Transformers Are Bayesian Networks (arxiv.org)

by Anon84 33 comments 40 points
Read article View on HN

33 comments

[−] warypet 52d ago
I found this earlier today when looking for research and ended up reporting it for citing fake sources. Please correct me if I'm wrong, but I couldn't find "[9] Jongsuk Jung, Jaekyeom Kim, and Hyunwoo J. Choi. Rethinking attention as belief propagation. In International Conference on Machine Learning (ICML), 2022." anywhere else on the internet
[−] kurthr 52d ago
Yep, nothing by even a subset of those authors. Closest paper from that Conference:

Rethinking Attention-Model Explainability through Faithfulness Violation Test Yibing Liu, Haoliang Li, Yangyang Guo, Chenqi Kong, Jing Li, Shiqi Wang

https://proceedings.mlr.press/v162/liu22i.html

https://icml.cc/virtual/2022/spotlight/18082

[−] measurablefunc 52d ago
It's "vibe" research.
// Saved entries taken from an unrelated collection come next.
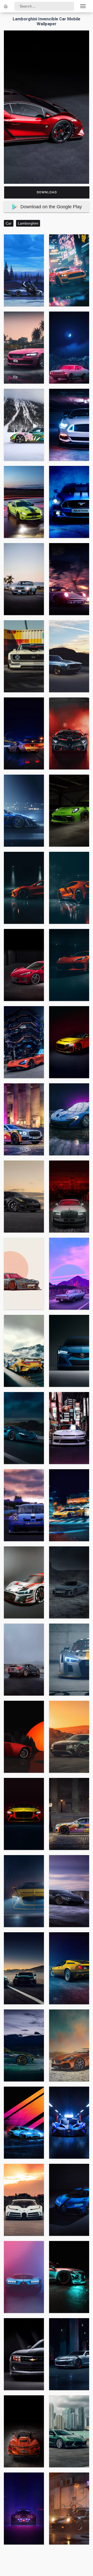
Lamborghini (28, 223)
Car (9, 223)
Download (47, 192)
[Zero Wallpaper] (6, 6)
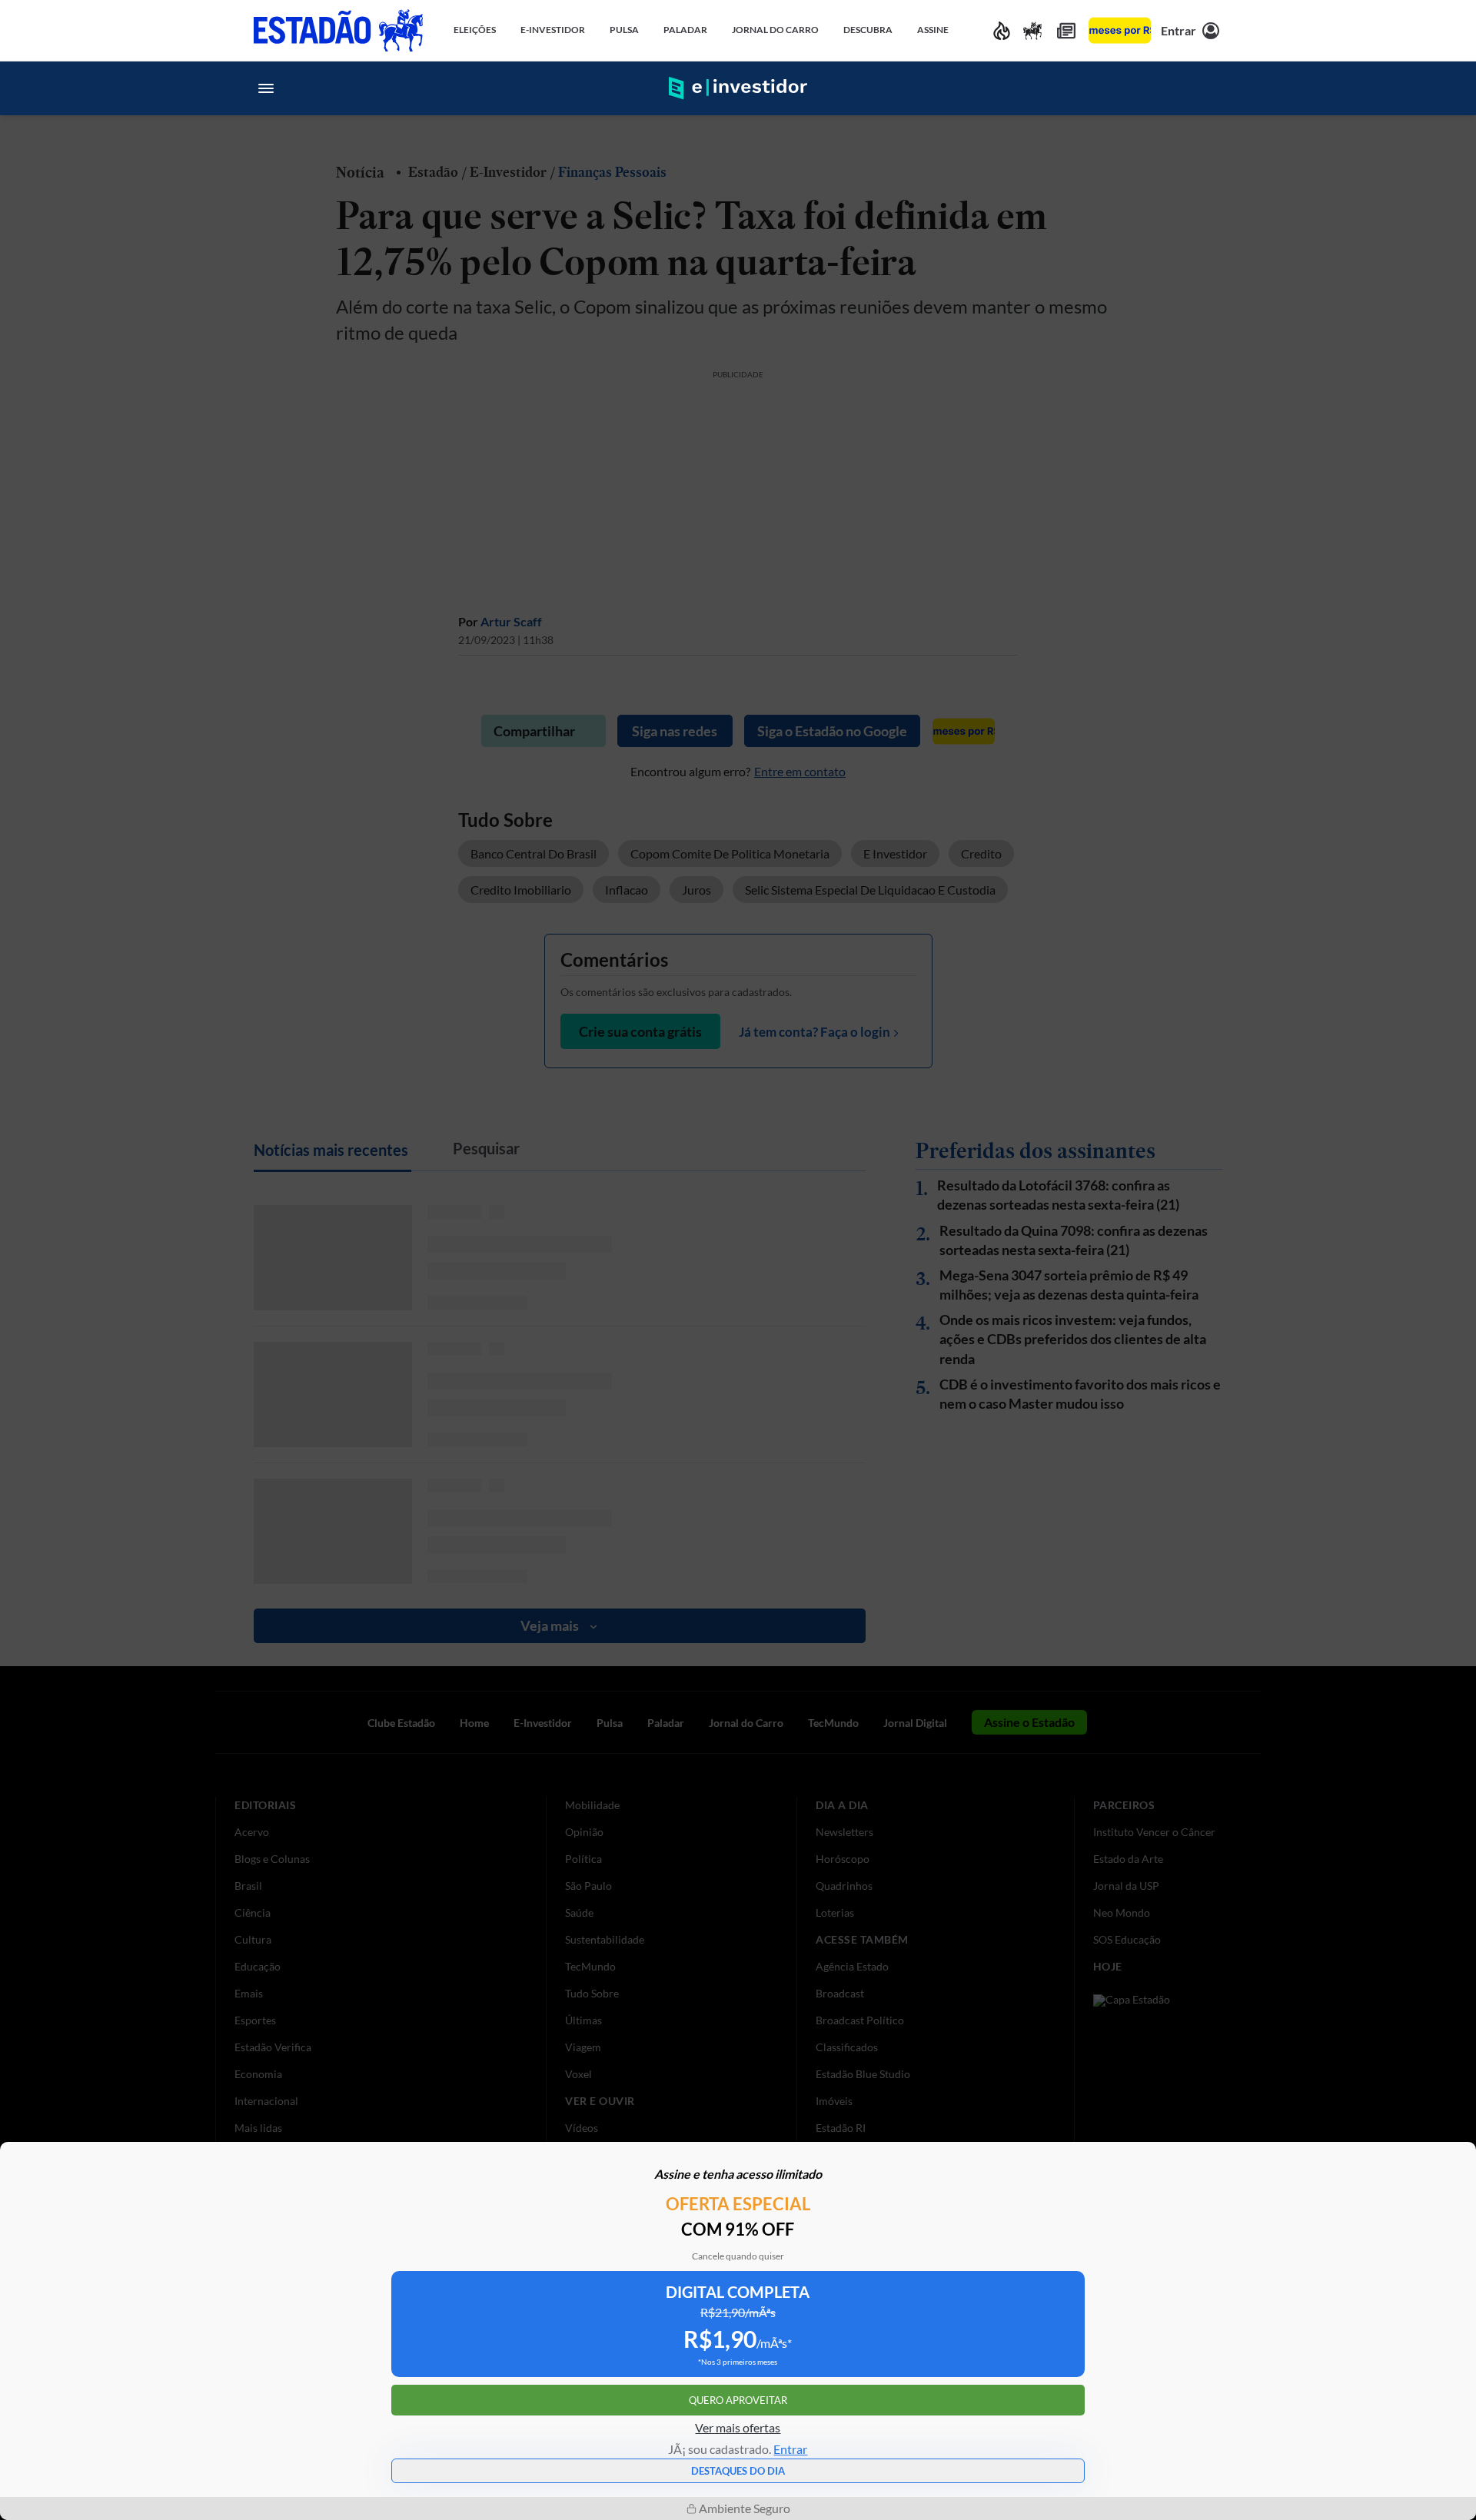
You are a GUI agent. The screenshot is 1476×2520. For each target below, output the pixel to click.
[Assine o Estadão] (1120, 30)
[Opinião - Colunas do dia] (1032, 30)
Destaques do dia (738, 2471)
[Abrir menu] (266, 88)
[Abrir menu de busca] (1210, 88)
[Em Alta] (1001, 30)
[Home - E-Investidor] (738, 88)
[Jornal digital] (1066, 30)
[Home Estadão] (338, 30)
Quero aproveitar (738, 2400)
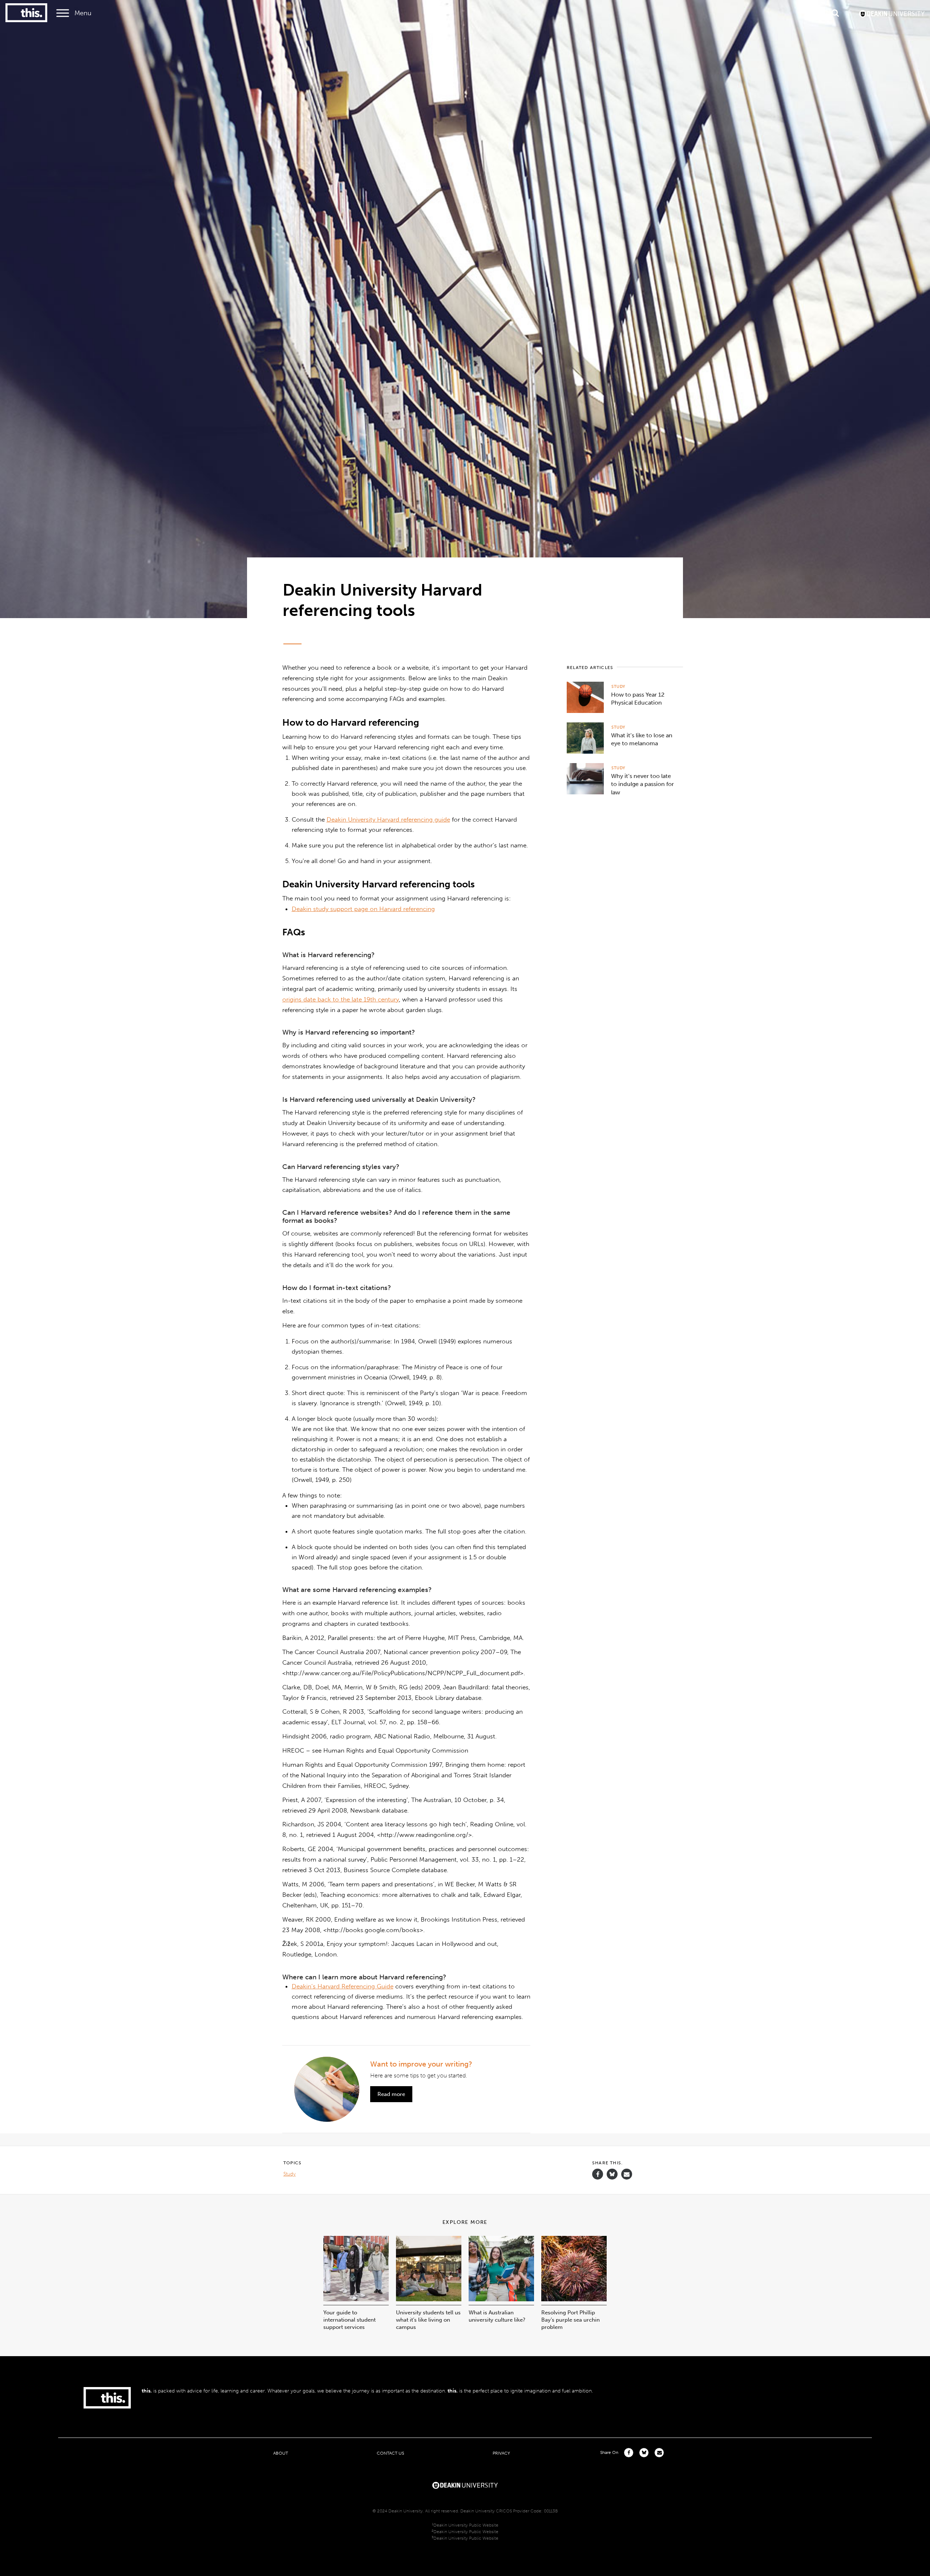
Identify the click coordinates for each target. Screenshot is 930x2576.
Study (618, 686)
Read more (391, 2094)
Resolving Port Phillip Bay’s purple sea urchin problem (570, 2319)
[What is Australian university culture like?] (501, 2299)
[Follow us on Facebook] (597, 2174)
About (280, 2453)
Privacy (501, 2453)
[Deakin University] (465, 2484)
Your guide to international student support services (349, 2319)
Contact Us (390, 2453)
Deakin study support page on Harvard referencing (363, 908)
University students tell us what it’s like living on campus (428, 2319)
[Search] (835, 13)
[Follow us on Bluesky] (612, 2177)
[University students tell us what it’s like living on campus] (428, 2299)
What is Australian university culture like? (497, 2316)
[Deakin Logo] (892, 13)
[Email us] (626, 2174)
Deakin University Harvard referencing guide (388, 819)
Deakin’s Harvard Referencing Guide (342, 1986)
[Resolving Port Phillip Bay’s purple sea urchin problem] (574, 2299)
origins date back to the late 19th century (340, 999)
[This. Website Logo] (26, 13)
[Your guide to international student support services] (356, 2299)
Most of it is basically pure nonsense.
[−] kleiba 52d ago
Care to elaborate?
[−] handedness 51d ago
The Coefficient of Sketch here feels pretty high: https://xcancel.com/gregcoppola5d
[−] getnormality 52d ago

> Transformers are the dominant architecture in AI, yet why they work remains poorly understood. This paper offers a precise answer: a transformer is a Bayesian network.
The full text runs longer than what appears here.